Section 112.313(6), F. S. (1974 Supp.), provides: "No public officer or employee of an agency shall disclose information gained by reason of his official position for his personal gain or benefit . . . ." You have indicated in your letter of inquiry that you are responsible for the development and maintenance of a statewide recreation facility inventory; the planning and formulation of feasibility studies of "candidate rivers" for the State Scenic and Wild Rivers System; and that you aid in writing, editing, and updating the Comprehensive Outdoor Recreation Plan. In the performance of your various responsibilities, you have access to information which is not available to the general public and cannot be made available because of the nonreproducible nature of the information or its volume. Although the Comprehensive Outdoor Recreation Plan is available upon request, the data contained therein is in summary form, thus providing you with the advantage of having access to the total data. Your position would provide you with knowledge of areas of recreational inadequacies and with subjective knowledge about current policies with regard to the funding of proposed facilities. You assert that in performing services as a consultant you will be utilizing education and experience acquired prior to your employment with the Department of Natural Resources. However, we must take notice of the fact that in addition, you have supplemented your previous knowledge with information which became available to you as a result of your favored position. Furthermore, it would be an impossibility for you to limit yourself to the utilization of knowledge and experience acquired prior to your employment; you could not avoid making use of information and knowledge acquired through your position with the Department of Natural Resources in performing the consulting services about which you inquire.
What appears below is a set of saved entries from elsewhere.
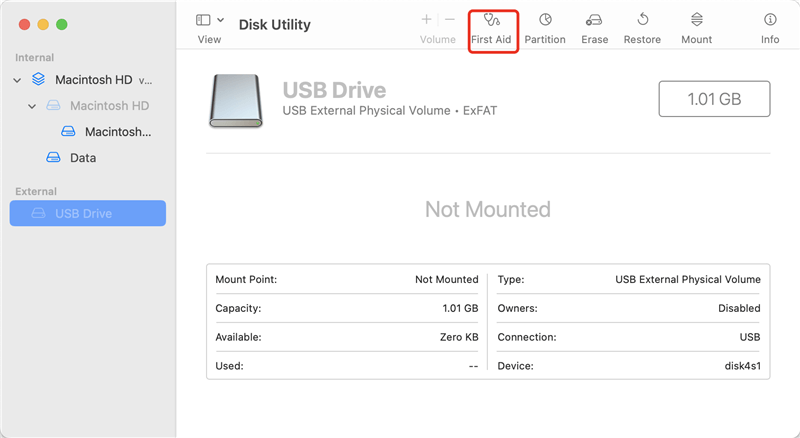The width and height of the screenshot is (800, 438).
Task: Mount the USB Drive via toolbar
Action: coord(696,28)
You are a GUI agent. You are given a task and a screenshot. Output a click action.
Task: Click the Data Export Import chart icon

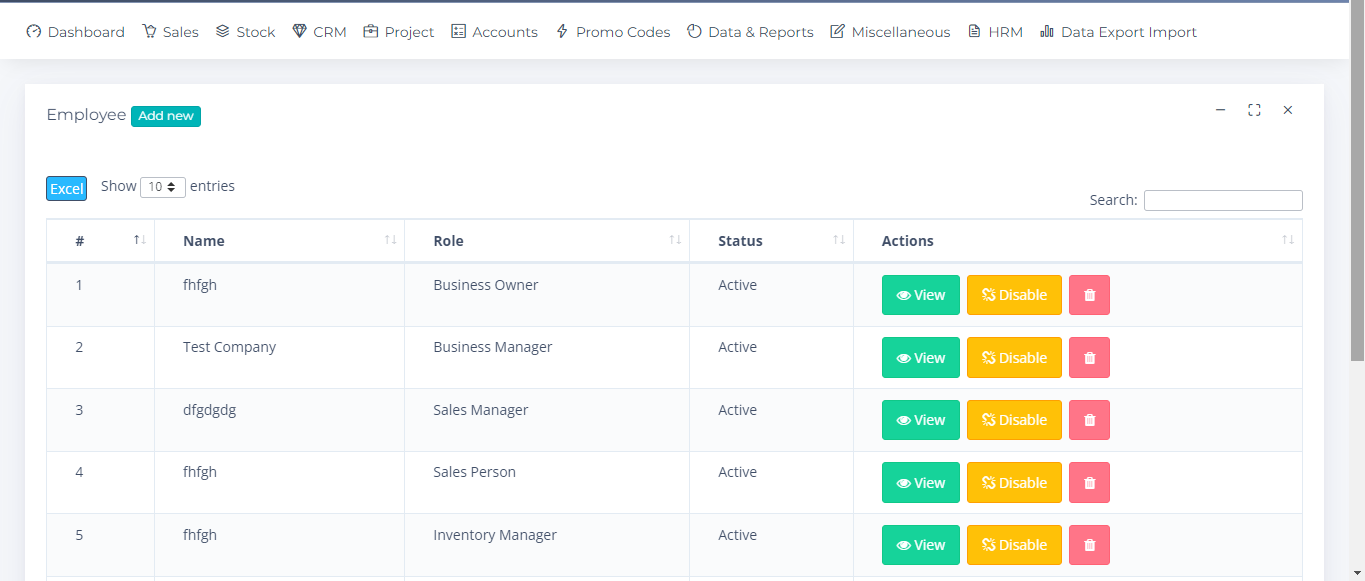(1047, 31)
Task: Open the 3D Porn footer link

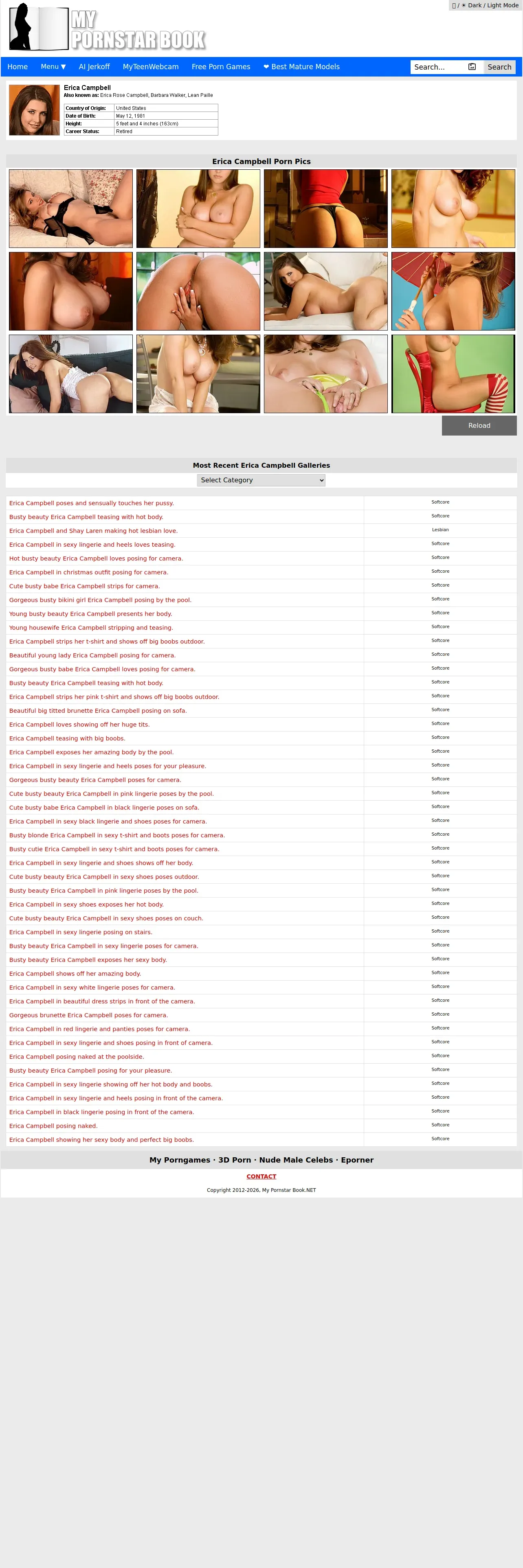Action: tap(234, 1160)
We are therefore of the opinion that it would be a violation of s. 112.313(6), supra, for you to contract with counties or municipalities for such services while holding your present public employment.
The Code of Ethics further provides:
" . . . nor shall an officer or employee of an agency accept other employment that will create a conflict between his private interests and the performance of his public duties, or will impede the full and faithful discharge of his public duties . . . ." [Section 112.313(5), F. S. (1974 Supp.).]
You have enumerated as one of your official responsibilities the review of local government applications for financial assistance in programs administered by the Division of Recreation and Parks. You have also noted the possibility that you may be required in your official capacity to review an application submitted by a municipality you have served as a consultant. Although you indicate that you would excuse yourself from your official responsibilities in such event, it is foreseeable that you may attempt, even if unconsciously, to manipulate the operations of the Division of Recreation and Parks. Although you may avoid an overt conflict such as is prohibited by the law, it may be impossible to avoid a conflict of an inchoate nature. The possibility of conflict is so great that we believe a violation of the essence of the law would exist. In view of recent history and the pervasive desire of the American people to be served with integrity and fidelity by the people employed in government service, we feel that it is vital to avoid not only actual conflicts of interest but also marginal conflicts which may give the appearance of impropriety. Compliance with the strict letter of the law is not enough, and a generous attitude by public officers towards the full implementation of the Code of Ethics should be the standard.
We are of the opinion that the conflicts contemplated by s. 112.313(5) and (6), supra, would inhere in the type of private business you have described to us, and such business is therefore prohibited.